Few health providers have been trained for person-centred care. Lack of proper preparation is compounded by cross-cultural conflicts, social stratification, discrimination and stigma. As a consequence, the considerable potential of people to contribute to their own health through lifestyle, behaviour and self-care, and by adapting professional advice optimally to their life circumstances is underutilized. There are numerous, albeit often missed, opportunities to empower people to participate in decisions that affect their own health and that of their families
They require health-care providers who can relate to people and assist them in making informed choices. The current payment systems and incentives in community health-care delivery often work against establishing this type of dialogue.
Conflicts of interest between provider and patient, particularly in unregulated commercial settings, are a major disincentive to person centred care. Commercial providers may be more courteous and client-friendly than in the average health centre, but this is no substitute for person centeredness.
The diversity of health needs and challenges that people face does not fit neatly into the discrete diagnostic categories of textbook primitive, preventive, curative or rehabilitative care. They call for the mobilization of a comprehensive range of resources that may include health promotion and prevention interventions as well as diagnosis and treatment or referral, chronic or long-term home care, and, in some models, social services.

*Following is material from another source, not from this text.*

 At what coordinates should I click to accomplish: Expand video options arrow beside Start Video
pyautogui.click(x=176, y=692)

It is at the entry point of the system, where people first present their problem, that the need for a comprehensive and integrated offer of care is most critical.

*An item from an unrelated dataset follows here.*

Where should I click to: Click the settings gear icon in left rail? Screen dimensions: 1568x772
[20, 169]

Comprehensiveness makes managerial and operational sense and adds value.
People take up services more readily if they know a comprehensive spectrum of care is on offer.
Moreover, it maximizes opportunities for preventive care and health promotion while reducing unnecessary reliance on specialized or hospital care. Specialization has its comforts, but the fragmentation it induces is often visibly counterproductive and inefficient: it makes no sense to monitor the growth of children and neglect the health of their mothers (and vice versa), or to treat someone’s tuberculosis without considering their HIV status or whether they smoke.
That does not mean that entry-point health workers should solve all the health problems that arepresented there, nor that all health programmes always need to be delivered through a single integrated service-delivery point. Nevertheless, the primary-care team has to be able to respond to the bulk of health problems in the community. When it cannot do so, it has to be able to mobilize other resources, by referring or by calling for support from specialists, hospitals, specialized diagnostic and treatment centres, public-health programmes, long-term care services, home-care or social services, or self-help and other community organizations. This cannot mean giving up responsibility: the primary-care team remains responsible for helping people to navigate this complex environment.
Comprehensive and integrated care for the bulk of the assorted health problems in the community is more efficient than relying on separate services for selected problems, partly because it leads to a better knowledge of the population and builds greater trust. One activity reinforces the other. Health services that offer a comprehensive range of services increase the uptake and coverage of, for example, preventive programmes, such as cancer screening or vaccination. They prevent complications and improve health outcomes.
Comprehensive services also facilitate early detection and prevention of problems, even in the absence of explicit demand. There are individuals and groups who could benefit from care even if they express no explicit spontaneous demand, as in the case of women attending the health centres in Ouallam district, Niger, or people with undiagnosed high blood pressure or depression. Early detection of disease, preventive care to reduce the incidence of poor health, health promotion to reduce risky behaviour, and addressing social and other determinants of health all require the health service to take the initiative. For many problems, local health workers are the only ones who are in a position to effectively address problems in the community: they are the only ones, for example, in a position to assist parents with care in early childhood development, itself an important determinant of later health, well-being and productivity. Such interventions require proactive health teams offering a comprehensive range of services. They depend on a close and trusting relationship between the health services and the communities they serve, and, thus, on health workers who know the people in their community.